EPA puts beach survey results on Web

beach
The EPA beach health survey will help local monitoring agencies in areas like the Great Lakes region improve water quality.   





June 14, 1999
Web posted at: 1:40 p.m. EDT (1740 GMT)

The results are in from the second annual National Health Protection Survey of Beaches tallied by the Environmental Protection Agency.

The survey, part of the President Clinton's Clean Water Action Plan and the EPA Clean Water Plan, asked government agencies to collect information on local beach health. The survey results can be viewed on the EPA Beach Watch Web site.

The Beach Watch Web site provides a complete breakdown of survey results for each area surveyed. Visitors to the site can learn about monitoring procedures, closings or advisories, the monitoring agency and other results on specific coastal and recreational water areas.

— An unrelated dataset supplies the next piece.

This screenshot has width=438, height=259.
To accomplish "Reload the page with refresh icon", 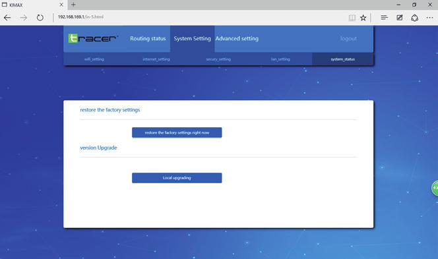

EPA distributed 322 questionnaires to beach health protection agencies in 33 states requesting information on local beaches. The agency received 242 responses, of which 193 responses could be used at this time. The 193 responses included information on 1,403 beaches. The number of participants increased by almost 80 respondents, approximately a 50 percent increase over last year's survey.

The respondents were almost exclusively local governmental agencies from coastal counties, cities, or towns bordering the Great Lakes, the Atlantic Ocean, the Gulf of Mexico and the Pacific Ocean, although a few respondents were state or regional (multiple-county) districts.

The local agencies reported that 935 beaches have water quality monitoring programs. Of these, 67 percent check beach water quality at least once a week, if not more frequently. One-third of the beaches are monitored less than once a week and two percent of local agencies monitor only after rain or special events. Survey results also showed that a wide variety of standards are used in monitoring beach water quality.

The EPA review of 1,062 coastal beaches and the Great Lakes showed that in 1998, 350 had an advisory or closing.

While the EPA has created minimum water quality guidelines to alert local agencies to possible water pollution, not all states monitor their beaches and water recreation areas. "There are no national guidelines or criteria that require states to monitor bathing beaches," said Randy Braun, chief of monitoring operations in the EPA New Jersey office.

But water quality is taken seriously by states like New Jersey that has miles of Atlantic coastline visited by thousands of tourists each year.

"The federal guidelines are 200 fecal coliform per 100 milliliters of water based on a geometric mean of five samples collected over a 30-day period. If levels are over 200, monitoring agencies should be concerned. New Jersey has developed more stringent requirements. If we get at least one test over 200, we sample again. If that test is also over 200, it is required by state law to close that beach," said Braun. According to the survey, about 12 New Jersey beaches were closed last year.

According to Dave Rosenblatt, chief of Atlantic Coastal Bureau in the watersheds management division of the New Jersey Department of Environmental Protection, federal legislation is being discussed to require states to do some kind of monitoring.

According to Rosenblatt, the beach survey results are a great benefit in helping agencies unite coastal water monitoring programs.